3. Please provide the sample purity of several derivatives by mass spectrometry, cell death might also casue by the residue of incomplete reaction.

4. Fig.5: Please add scale bar,and at the same time, it should be noted at the bottom of the figure what fluorescent markers live and dead cells are, instead of the reader having to correspond with METHODS.

5. The current cell experiments are performed with cell lines. If you want to simulate the situation in the body, please select at least one primary cell for verification.

Author Response

Please find response to comments in the attached file.

Author Response File: Author Response.docx

Reviewer 4 Report

The authors report synthesizing aminated cellulose derivates that are selectively toxic to the cancer cells but not harmful to the normal cells (fibroblasts) up to a certain concentration. 

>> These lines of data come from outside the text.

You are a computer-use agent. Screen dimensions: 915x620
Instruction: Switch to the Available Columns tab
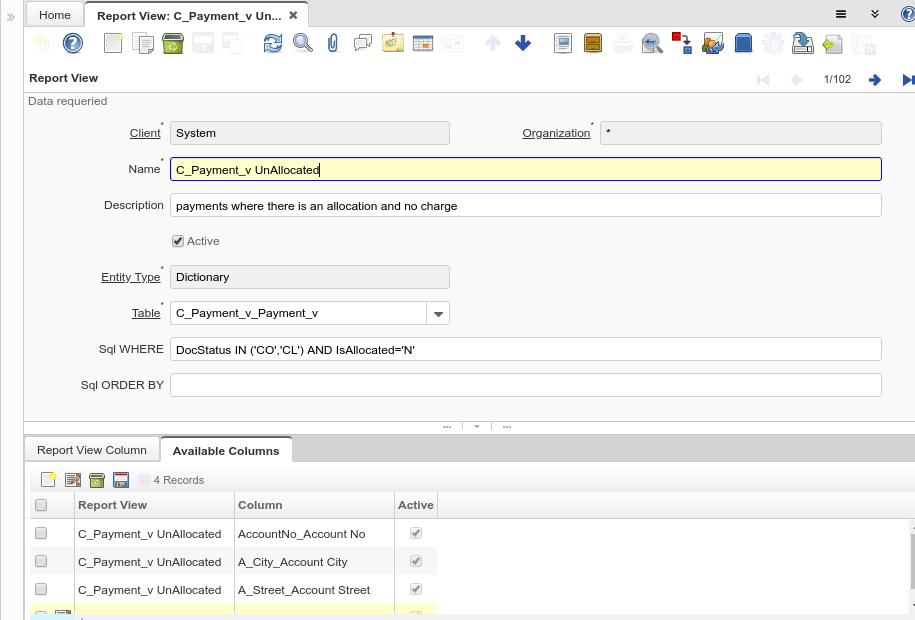pyautogui.click(x=226, y=450)
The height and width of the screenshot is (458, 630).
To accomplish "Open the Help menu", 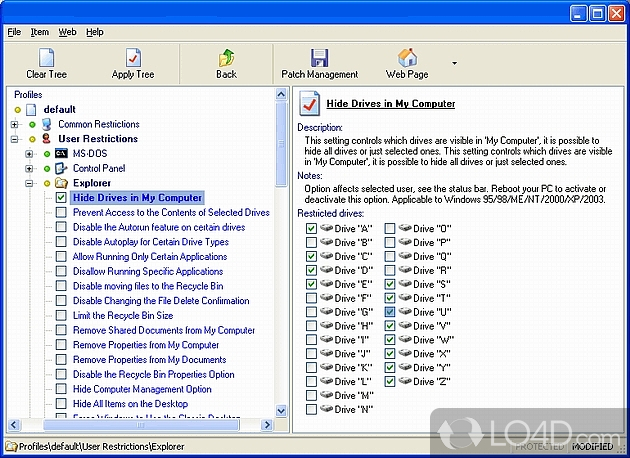I will (x=95, y=32).
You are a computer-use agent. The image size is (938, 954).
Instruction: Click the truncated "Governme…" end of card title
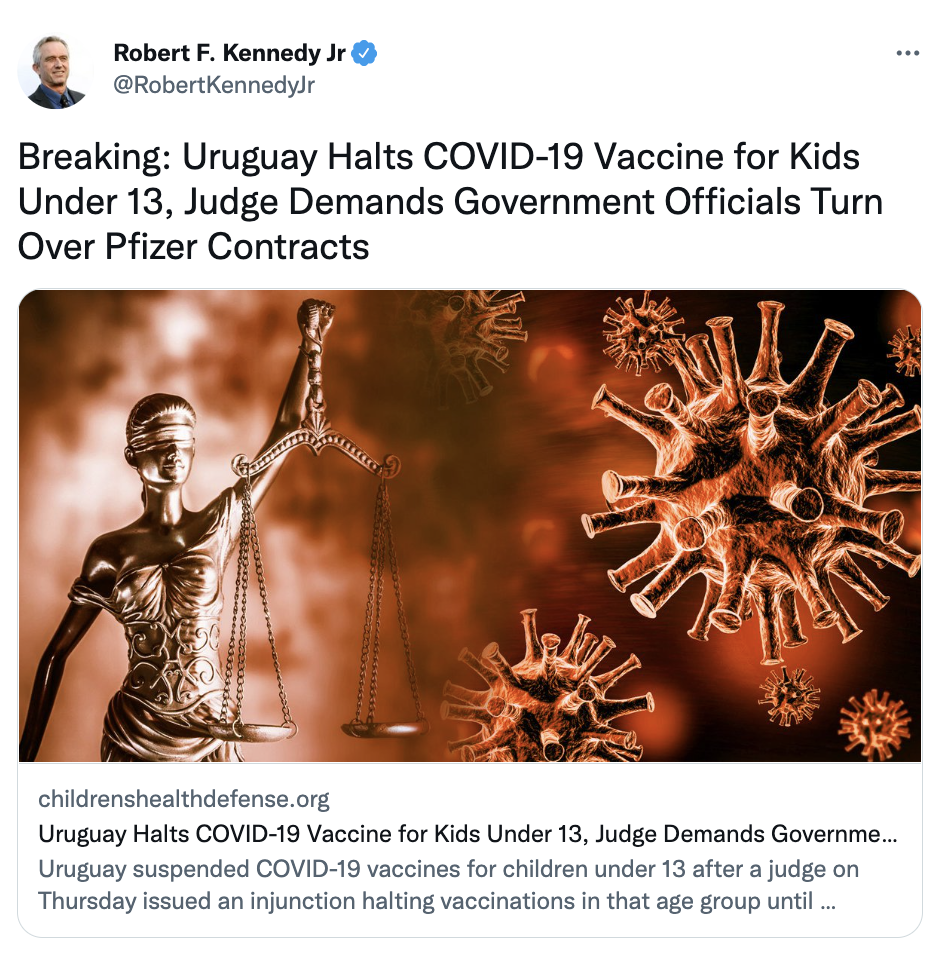834,834
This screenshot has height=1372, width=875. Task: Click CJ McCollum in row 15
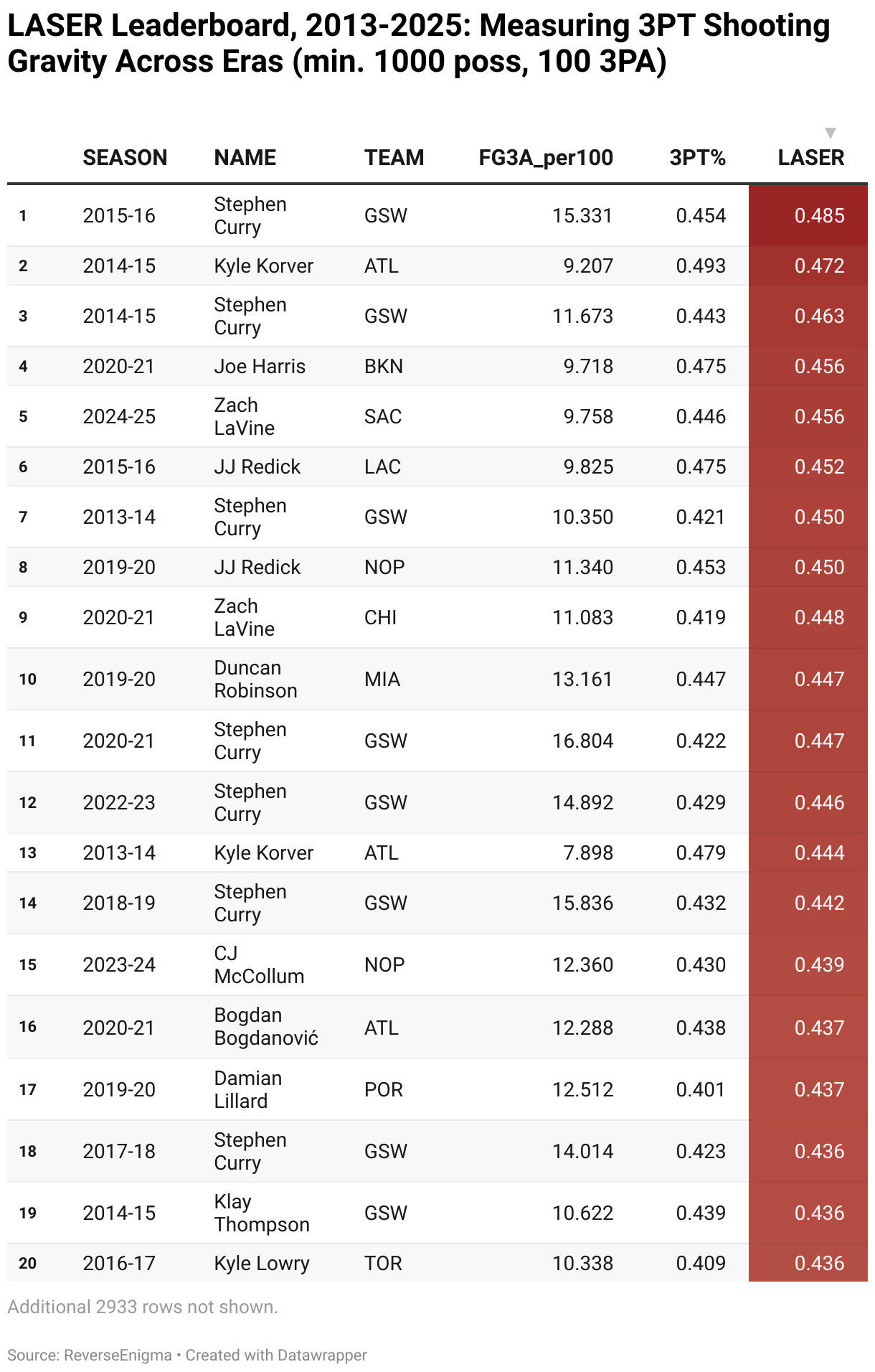(x=259, y=964)
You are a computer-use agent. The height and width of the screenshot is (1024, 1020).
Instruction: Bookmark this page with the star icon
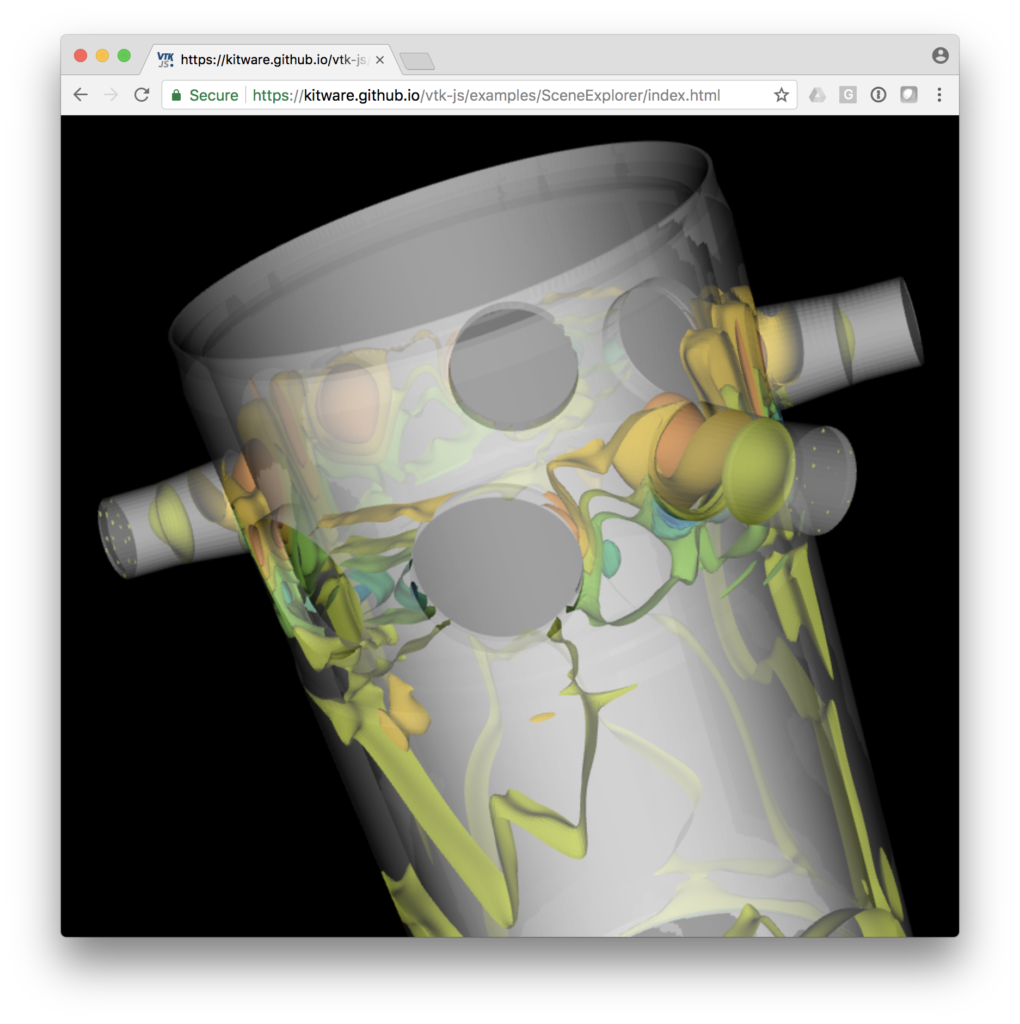coord(781,95)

There are a few queries/comments to be addressed:

1. Lines 196-231: What is the significance of the degree of substitution and why the value of 0.48 is selected? The paper states that the tosylated cellulose prepared is DMF soluble, which seems to be dependent on the DS value. Why is this important?
2. Lines 233-235: Does the amount of amine not determine the aminated %? It is just mentioned that excess amount of amine is used to prevent side reaction and crosslinking but how much in excess is really excessive?
3. Much of the FTIR data are repeated both in section 2.2.2. and 3.2. Section 3.2 could be shortened.
4. Lines 394-395: It is good to state those "very less study", their results and how this study is novel (new results) compared to the previous studies?
5. Is the data presented in Figure 4(e) statistically significant? Where are the error bars and p values? If no statistical data is obtained, then the claim that the material developed is toxic to the cancerous cells but not normal cells wouldn't be valid. This is a major point to address.
6. What is the hypothesis behind the observation that material developed is toxic to the cancerous cells but not normal cells wouldn't be valid?

Author Response

Please find response to comments in the attached file.

Author Response File: Author Response.docx

Round 2

Reviewer 2 Report

The Authore have coped the requests. I think the manuscript is substantially improved.

Reviewer 3 Report

The manuscript has been carefully revised and is almost ready for publication.

Reviewer 4 Report

All the comments are suitably addressed by the authors. It is recommended that the authors incorporate the responses to comments 4 and 6 in the manuscript.